Turn the lines of the records below into a numbered list, skipping any blank lines and leaving out the pictures.
────
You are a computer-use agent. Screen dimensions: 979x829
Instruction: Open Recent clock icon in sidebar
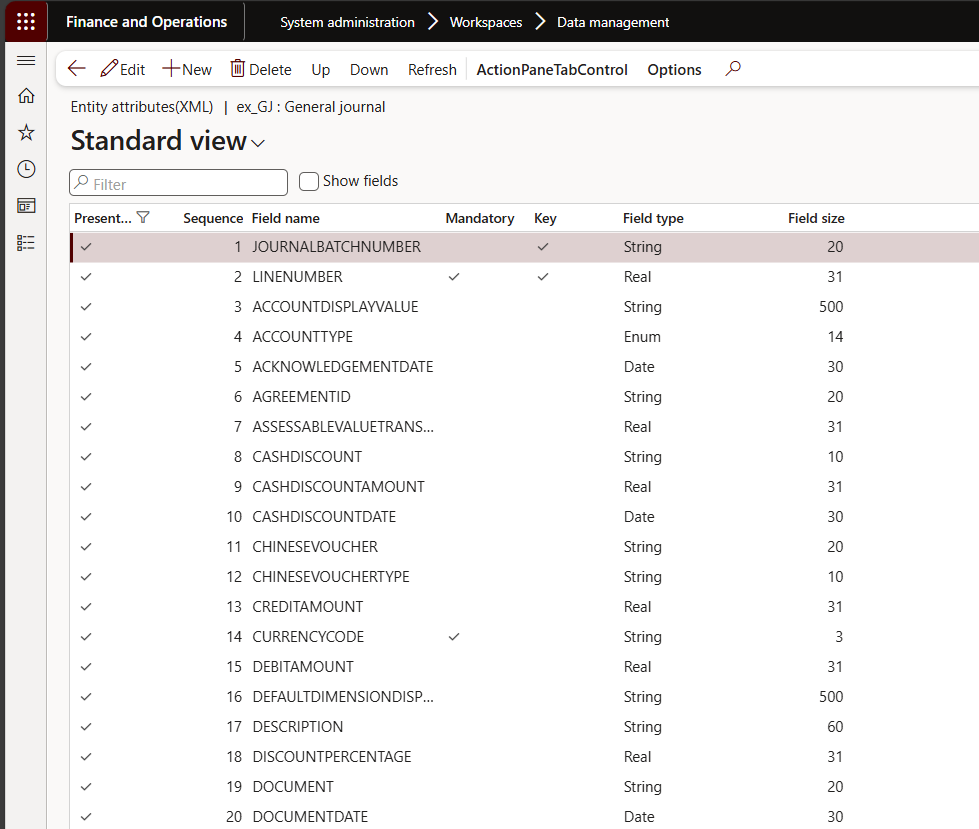[26, 169]
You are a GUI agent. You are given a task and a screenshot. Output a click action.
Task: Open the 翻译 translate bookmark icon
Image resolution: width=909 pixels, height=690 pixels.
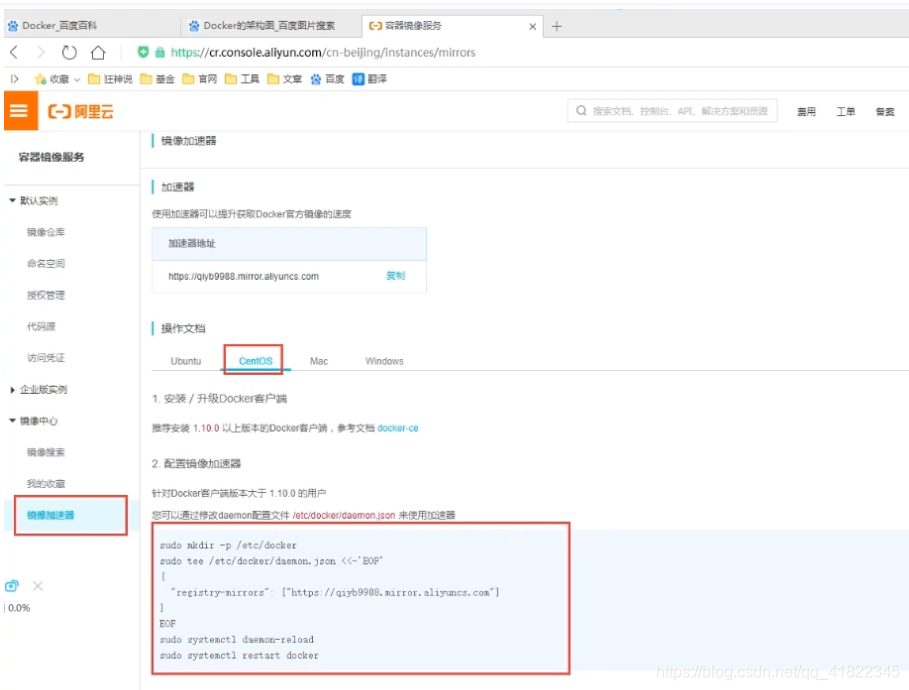coord(357,79)
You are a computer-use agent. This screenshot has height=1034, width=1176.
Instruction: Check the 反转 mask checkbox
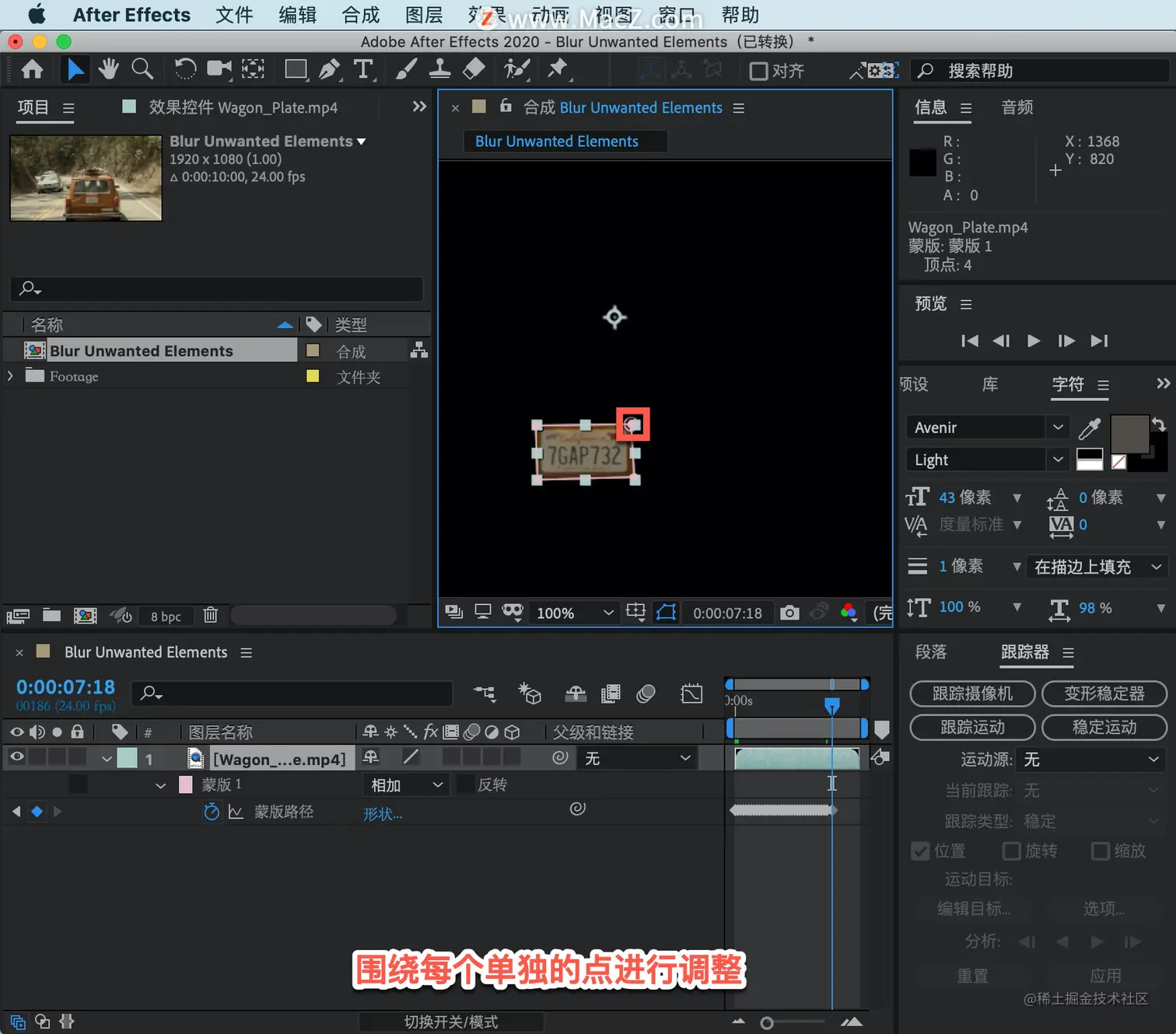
────
> _COMPLETE RESPONSE_
1. You are a computer-use agent. Screen dimensions: 979x829
2. Instruction: Open Recent clock icon in sidebar
3. [26, 169]
4. You are a GUI agent. You are given a task and a screenshot. Output a click action.
5. Task: Open the 翻译 translate bookmark icon
6. Image resolution: width=909 pixels, height=690 pixels.
7. coord(357,79)
8. You are a computer-use agent. This screenshot has height=1034, width=1176.
9. Instruction: Check the 反转 mask checkbox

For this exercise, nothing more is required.